# 220V Wiring



## jerryh3 (Dec 10, 2007)

I think you got it. If you want to post the model of the saw you are getting, I'm sure someone here can tell you what receptacle you will need to install for the saw.


----------



## BillyD (Mar 15, 2008)

Both 220 and 11o will have a 3 prong plug. The 220 has one blade turned 90 degrees so you can not plug 110 into it.


----------



## jrclen (Feb 20, 2008)

Mdbuilder said:


> I just ordered a new 3hp table saw, it hasn't arrived yet. However, I've been poking around and see references to a 3 prong plug which had me confused for a while .
> 
> Let's see if I have this straight. If the saw has a 3 prong plug and it is a 220V tool you've got 2 hots + a ground and can run it with a 3 wire cable, say a 12/2 if the tool calls for a 20 amp circuit. The connection in the sub panel would be ground to the ground bar, white and black to the 2 legs of the double pole breaker with a wrap of red tape on the white wire to denote it as hot. No nuetral is needed because the tool is 220V only.
> 
> ...


You are correct. Make sure to mark the white at both ends of the circuit.


----------



## Mdbuilder (Sep 30, 2007)

Thanks JR, and thanks Billy - I knew the plug is different. Thanks Jerry, the saw is a Delta 3hp Unisaw. I don't have the manual for it as Delta doesn't have them on their website, I was looking over a manual for a Grizzly equivalent saw and they show the 3 prong 220 plugs. The only 220 circuits I have currently are dryer, range and a 50 amp RV socket. Those are all 4 prong and the difference made me think . I like to understand rather than just get the "this wire goes there" short list...


----------



## joed (Mar 13, 2005)

Or if you are in Canada you can use heatex cable.
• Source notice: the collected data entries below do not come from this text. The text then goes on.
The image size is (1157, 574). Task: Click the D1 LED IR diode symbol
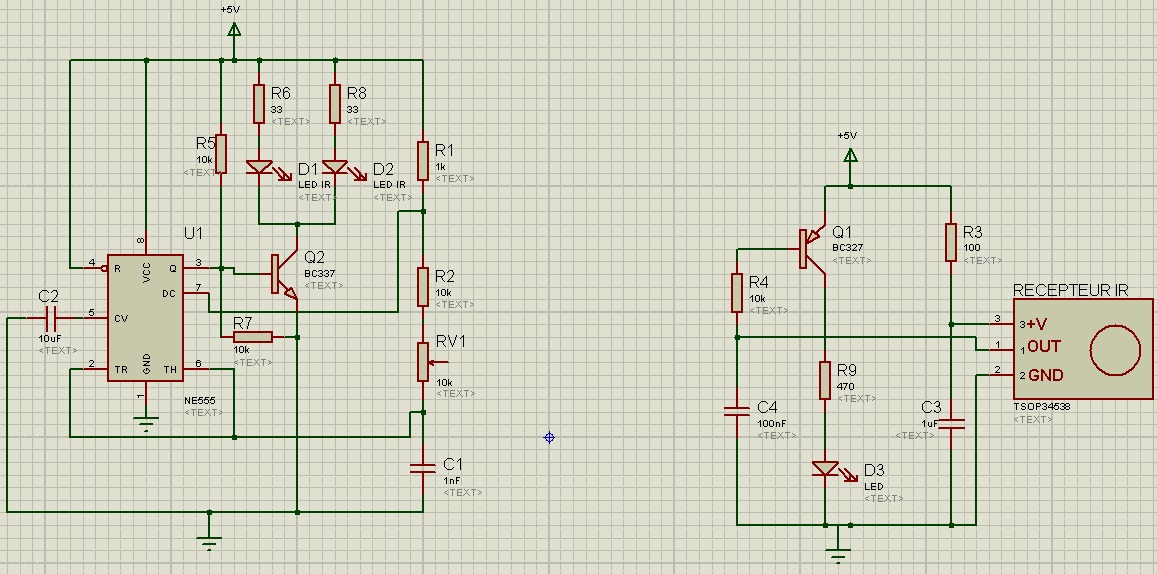tap(260, 169)
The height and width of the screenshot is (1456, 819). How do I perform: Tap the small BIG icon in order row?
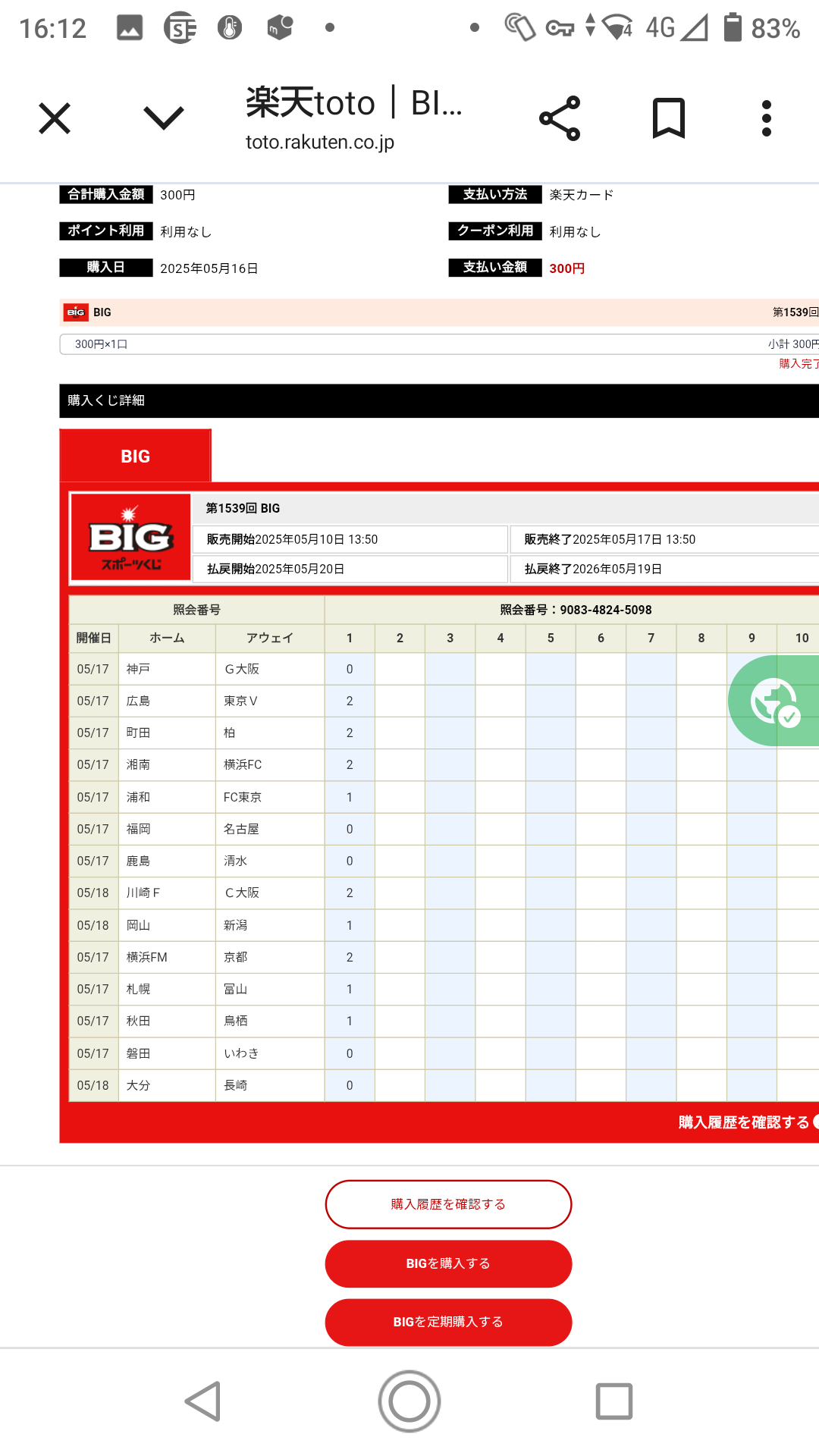[x=76, y=312]
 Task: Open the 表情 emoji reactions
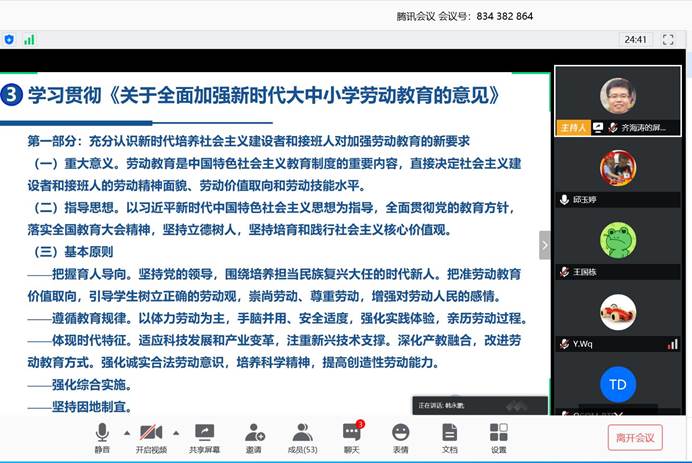(400, 436)
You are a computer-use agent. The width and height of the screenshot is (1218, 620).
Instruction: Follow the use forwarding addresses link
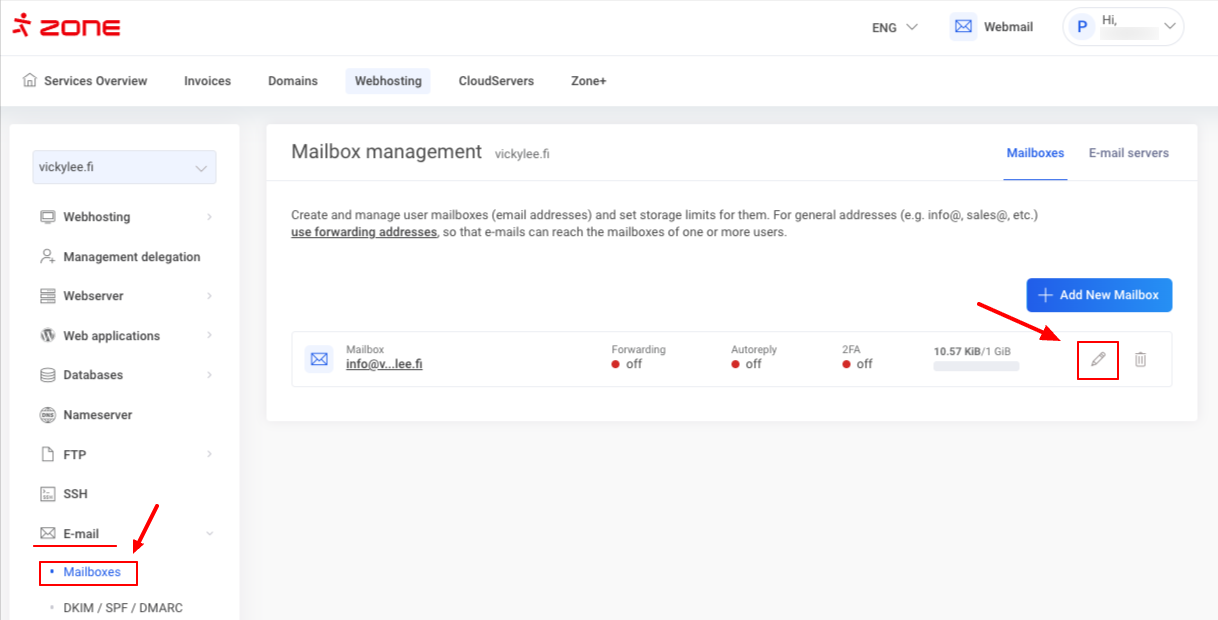coord(364,232)
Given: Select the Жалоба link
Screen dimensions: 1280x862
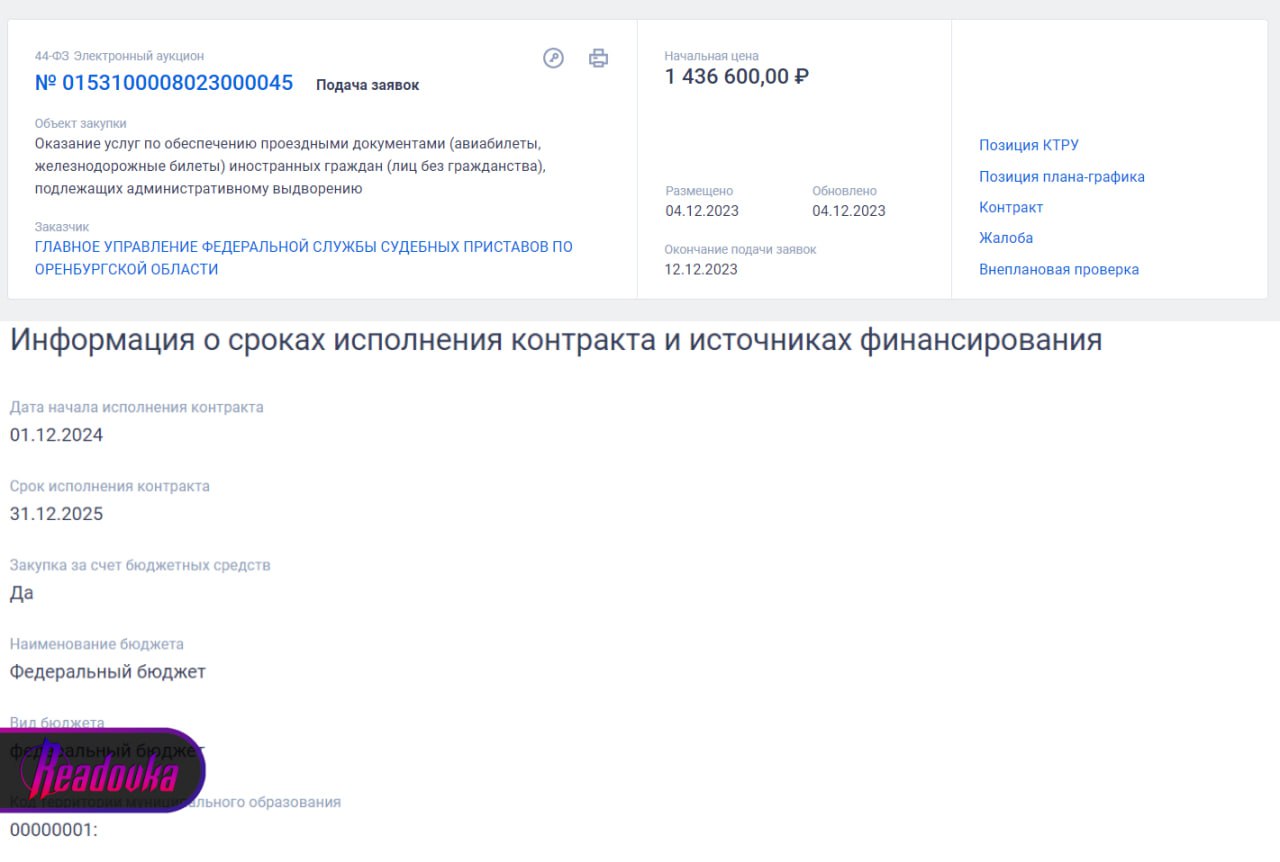Looking at the screenshot, I should (1005, 238).
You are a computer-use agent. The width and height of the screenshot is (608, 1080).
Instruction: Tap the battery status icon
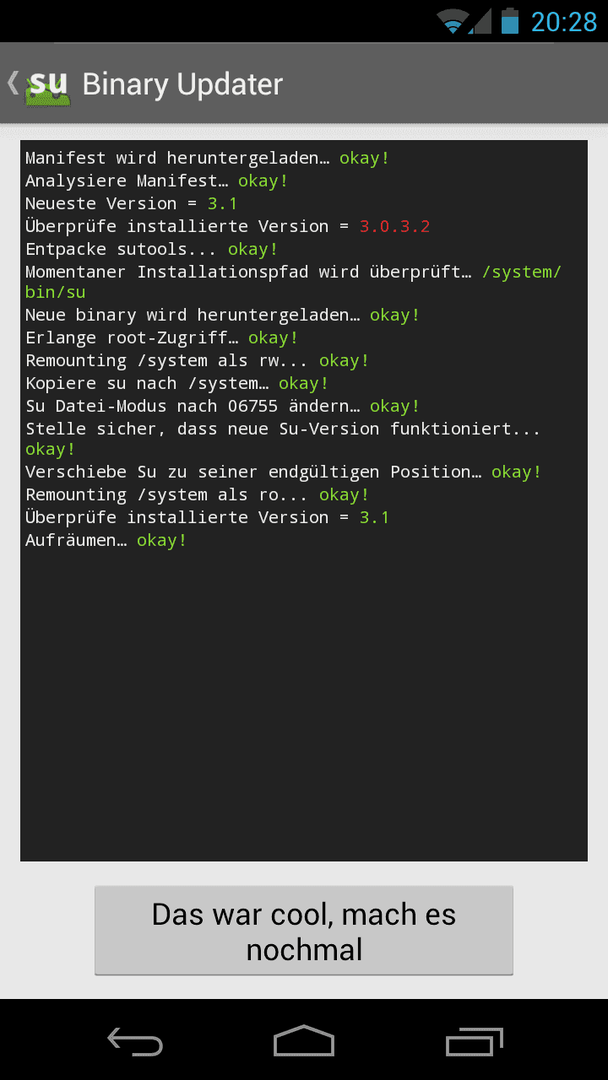point(510,21)
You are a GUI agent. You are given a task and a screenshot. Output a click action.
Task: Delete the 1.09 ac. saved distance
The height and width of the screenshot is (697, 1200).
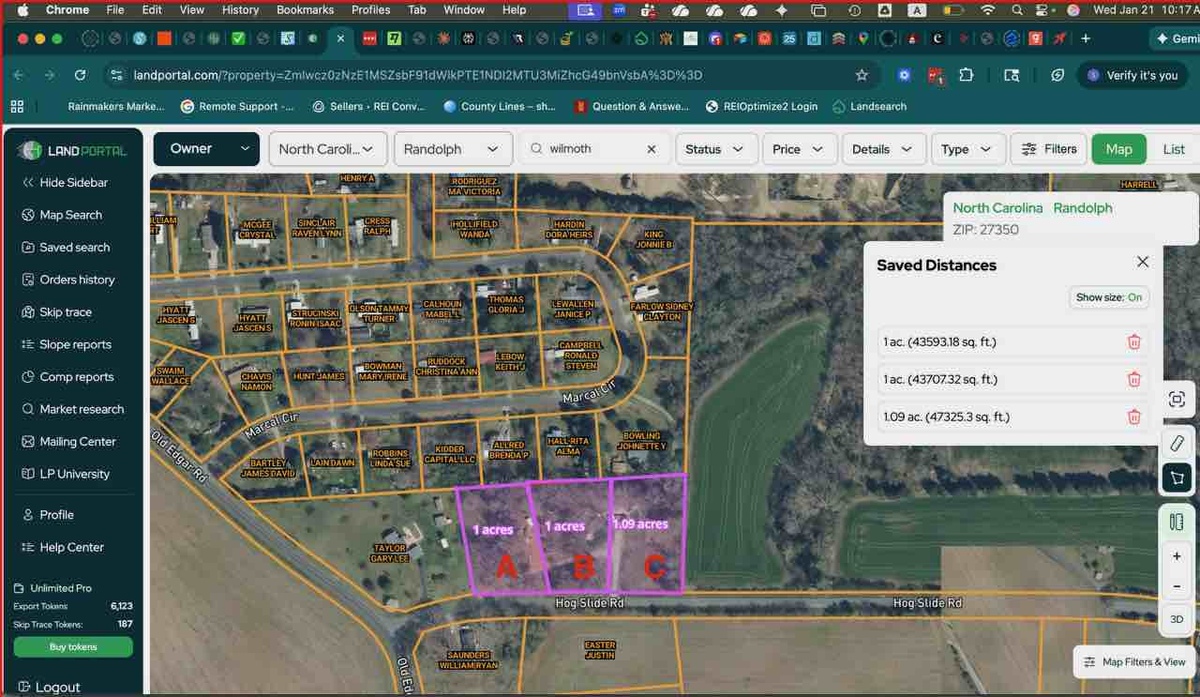(1133, 417)
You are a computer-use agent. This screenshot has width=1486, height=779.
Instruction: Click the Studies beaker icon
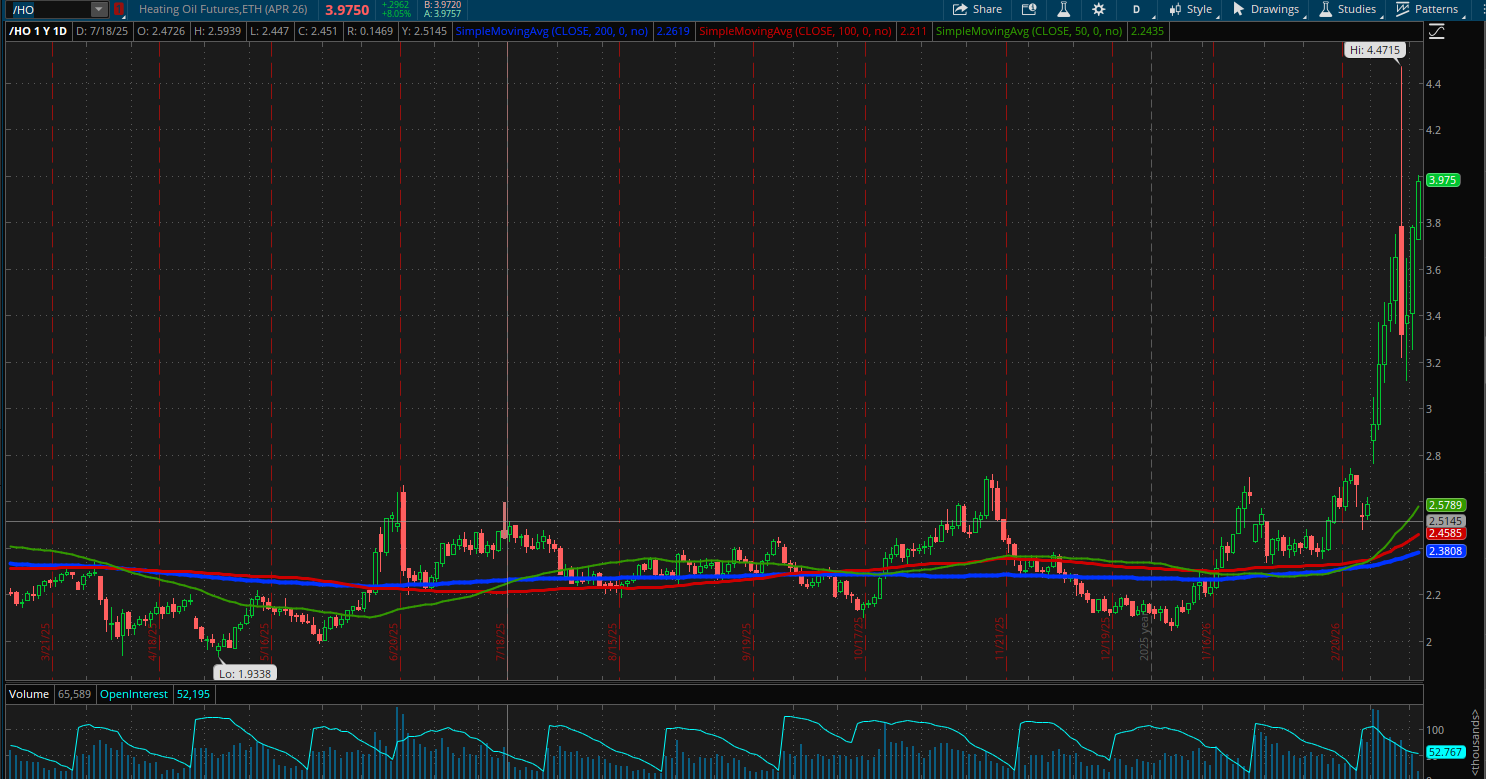coord(1327,8)
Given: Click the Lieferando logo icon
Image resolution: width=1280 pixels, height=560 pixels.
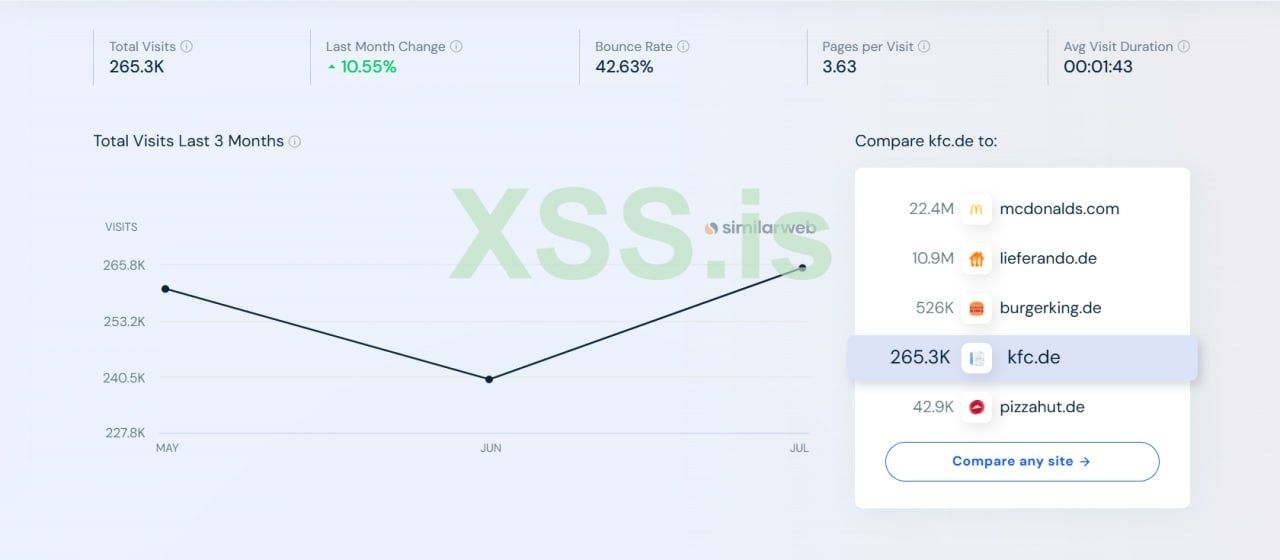Looking at the screenshot, I should (x=977, y=259).
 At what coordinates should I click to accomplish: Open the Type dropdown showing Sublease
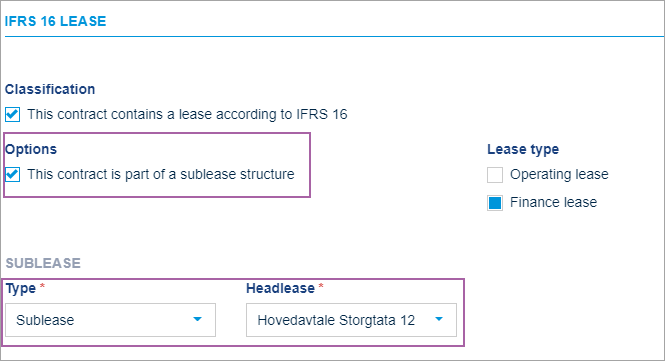pos(110,320)
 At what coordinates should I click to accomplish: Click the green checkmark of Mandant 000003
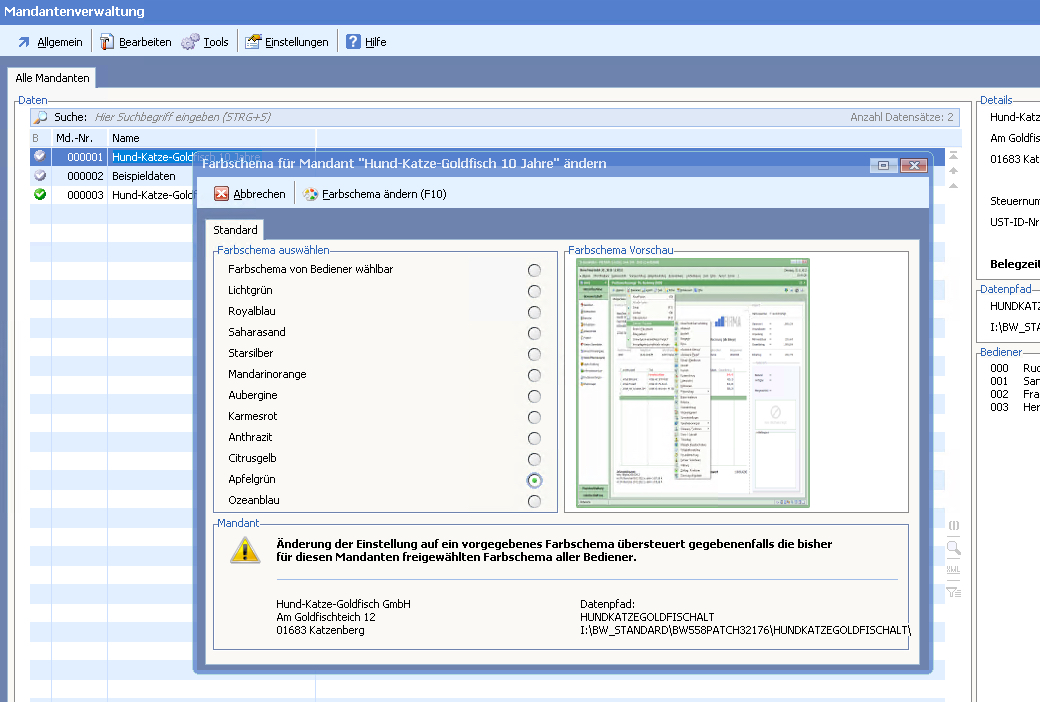pos(40,194)
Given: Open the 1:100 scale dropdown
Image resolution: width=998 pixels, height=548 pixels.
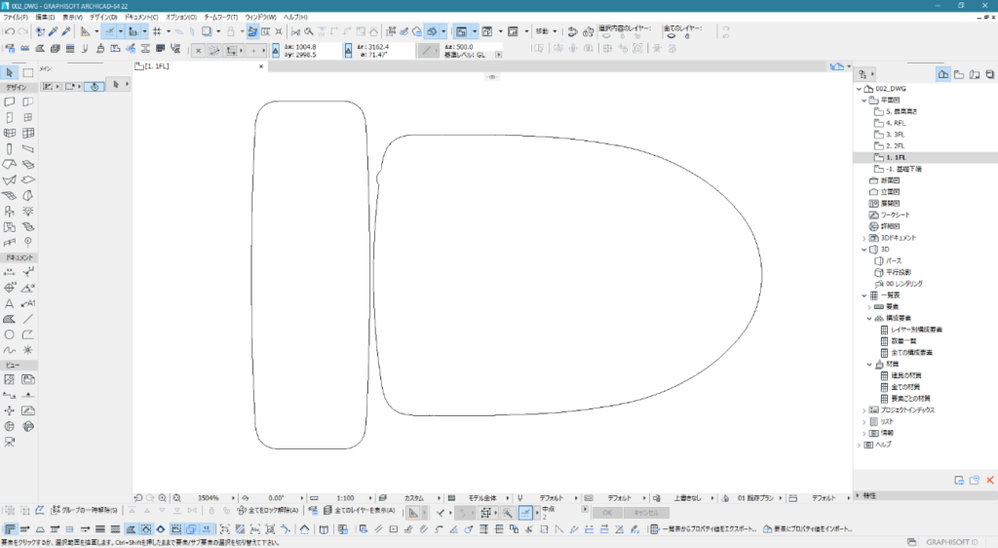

http://www.nexans.ca/egy/equip/bw/nm_heatex.htm


----------



## darren (Nov 25, 2005)

Joed I beleive I have seen that stuff at Home Depot but do people actually use it. Why wouldn't you just grab a chunk of 2 wire that you have lying around and use that.


----------



## Mdbuilder (Sep 30, 2007)

Yep, got a good part of a 250 foot roll of regular 12/2. Better to use that with the price of copper these days...


----------



## jrclen (Feb 20, 2008)

Mdbuilder said:


> I like to understand rather than just get the "this wire goes there" short list...


That's great. And many of us enjoy explaining the details and reasons behind what we do. Maybe this site will interest you on plug configurations.

http://www.stayonline.com/reference-nema-straight-blade.aspx

Look at the 6-15 and 6-20. Most likely your saw will have one of these.


----------



## J. V. (Jun 1, 2007)

Mdbuilder said:


> Thanks JR, and thanks Billy - I knew the plug is different. Thanks Jerry, the saw is a Delta 3hp Unisaw. I don't have the manual for it as Delta doesn't have them on their website, I was looking over a manual for a Grizzly equivalent saw and they show the 3 prong 220 plugs. The only 220 circuits I have currently are dryer, range and a 50 amp RV socket. Those are all 4 prong and the difference made me think . I like to understand rather than just get the "this wire goes there" short list...


Try this for the manual. http://powertool.manualsonline.com/ :thumbsup:


----------



## RippySkippy (Feb 9, 2007)

Mdbuilder said:


> ... I don't have the manual for it as Delta doesn't have them on their website...


Ahh grasshopper, that's where you'd be mistaken!

This should get you going...page 6 shows the plug. Of course you didn't say LT a RT manual is also available.

Hope this helps!


----------



## joed (Mar 13, 2005)

darren said:


> Joed I beleive I have seen that stuff at Home Depot but do people actually use it. Why wouldn't you just grab a chunk of 2 wire that you have lying around and use that.


If you already have the cable, sure use it. If not, that cable is an option for 240 volts devices.


----------



## Mdbuilder (Sep 30, 2007)

Excellent, thanks Rippy! I looked on the delta site and got a "sorry that's not here" error...


----------



## Mdbuilder (Sep 30, 2007)

Ok, I think I'm done. Anyone care to comment?

Tried to be as neat as possible, I could strip the cable sheeth back a little further on the 120 circuit on the left side. Dunno about that wire that comes up the left side and curves over the top, could have run it through the studs / up into the ceiling and down into the box. Also need one more wire staple...


----------



## jbfan (Jul 1, 2004)

You can't staple the wire on edge like that. You need to lay it flat, otherwise looks good.


----------



## Mdbuilder (Sep 30, 2007)

OK, flat it is. It wasn't actually on edge - a bit of an optical delusion in the pic. But it wasn't flat either


----------



## jimmy21 (Jul 2, 2008)

looks ok, not great, but good for a DIYer. You should have come out the bottom of the panel with that wire on the left to make it cleaner. and a staple on the wire in the middle


----------



## jrclen (Feb 20, 2008)

That will do. Good job.


----------



## Mdbuilder (Sep 30, 2007)

Thanks, I'm whipped! Saw arrived today, got it moved down to the basement with a short assist from a neighbor on the front of the hand truck for the heaviest piece - did the rest myself. After about 6 hours of assembly she sits on the mobile base ready to cut wood . Need to run the wire from the junction box to th efinal outlet location tomorrow. I wasn't sure how long the cord on the tool was so I couldn't locate the outlet until I have the saw - bed time!!


----------